I’ve led the charge at BHA since 2013 and couldn’t be happier being at the helm. I get to work each and every day with the most talented staff in our industry, passionate members and conservation leaders, and corporate partners who are dedicated to protecting our outdoor heritage. We are combining youthful exuberance with the sage advice of longtime advocates. Our members don’t just hunt and fish once or twice a year so they can talk about it at cocktail parties. For us, it’s a way of life. BHA’s connections to women, first-time adult hunters, and the locavore movement are unmatched in our industry. We have fun, energy, and a collective commitment to pass on our heritage that is infectious.

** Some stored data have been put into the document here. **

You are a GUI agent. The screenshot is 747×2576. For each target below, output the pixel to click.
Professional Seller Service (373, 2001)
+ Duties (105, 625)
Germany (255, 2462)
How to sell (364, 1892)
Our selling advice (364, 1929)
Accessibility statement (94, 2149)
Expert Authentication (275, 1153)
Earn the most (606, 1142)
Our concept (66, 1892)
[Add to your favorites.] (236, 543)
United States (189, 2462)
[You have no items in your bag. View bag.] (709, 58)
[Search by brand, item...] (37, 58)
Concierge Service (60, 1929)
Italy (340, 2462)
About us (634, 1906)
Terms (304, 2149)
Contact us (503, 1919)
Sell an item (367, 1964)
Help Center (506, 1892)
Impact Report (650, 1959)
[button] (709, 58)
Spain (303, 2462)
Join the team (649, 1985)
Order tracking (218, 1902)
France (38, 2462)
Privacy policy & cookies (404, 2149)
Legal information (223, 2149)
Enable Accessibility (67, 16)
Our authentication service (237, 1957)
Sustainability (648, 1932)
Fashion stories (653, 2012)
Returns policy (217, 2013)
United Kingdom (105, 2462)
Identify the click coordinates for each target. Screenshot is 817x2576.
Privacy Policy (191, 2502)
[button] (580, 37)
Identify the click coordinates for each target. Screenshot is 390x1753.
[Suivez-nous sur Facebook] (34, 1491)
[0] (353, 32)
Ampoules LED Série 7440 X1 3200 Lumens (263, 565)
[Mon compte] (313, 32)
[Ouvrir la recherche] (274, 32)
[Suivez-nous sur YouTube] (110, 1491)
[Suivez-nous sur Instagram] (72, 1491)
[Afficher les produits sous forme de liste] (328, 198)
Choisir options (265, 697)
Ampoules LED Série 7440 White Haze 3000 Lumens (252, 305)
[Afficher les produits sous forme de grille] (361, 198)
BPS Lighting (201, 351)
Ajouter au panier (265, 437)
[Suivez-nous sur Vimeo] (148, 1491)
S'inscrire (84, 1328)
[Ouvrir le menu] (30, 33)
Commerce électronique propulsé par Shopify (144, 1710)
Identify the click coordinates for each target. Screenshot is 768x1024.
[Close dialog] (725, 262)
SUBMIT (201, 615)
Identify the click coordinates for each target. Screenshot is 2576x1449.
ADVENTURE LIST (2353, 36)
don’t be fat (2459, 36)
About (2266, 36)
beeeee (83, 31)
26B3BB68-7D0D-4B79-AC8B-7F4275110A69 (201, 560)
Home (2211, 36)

At the end of the day, this is what drives me, personally as well as professionally. I’ve spent my entire career building, energizing and activating hunters and anglers to carry on our outdoor legacy. And I spend my spare time on the stream, duck blind or chasing big game – ideally with my family by my side.
BHA’s annual convention drew a big crowd in 2016. Tell us more about the event.
The BHA momentum is growing, and seeing how it carried into our annual North American Rendezvous this year was nothing short of inspiring. The numbers speak to our success. We sold out our Saturday banquet; 550 enthusiastic attendees crowded the hall. At last year’s Rendezvous, 180 attended. More than 4,000 people came to the Backcountry Brewfest. Last year we had 300. And we more than doubled money raised in the name of backcountry conservation.
However, the numbers tell only part of the story. The energy was palpable. Founding BHA board member Mike Beagle said it best: “What we started 12 years ago around a campfire has grown into a forest fire. It’s time to break out the hard hats and fire retardant.”
I couldn’t agree more, though we ain’t putting this thing out anytime soon. BHA is on fire!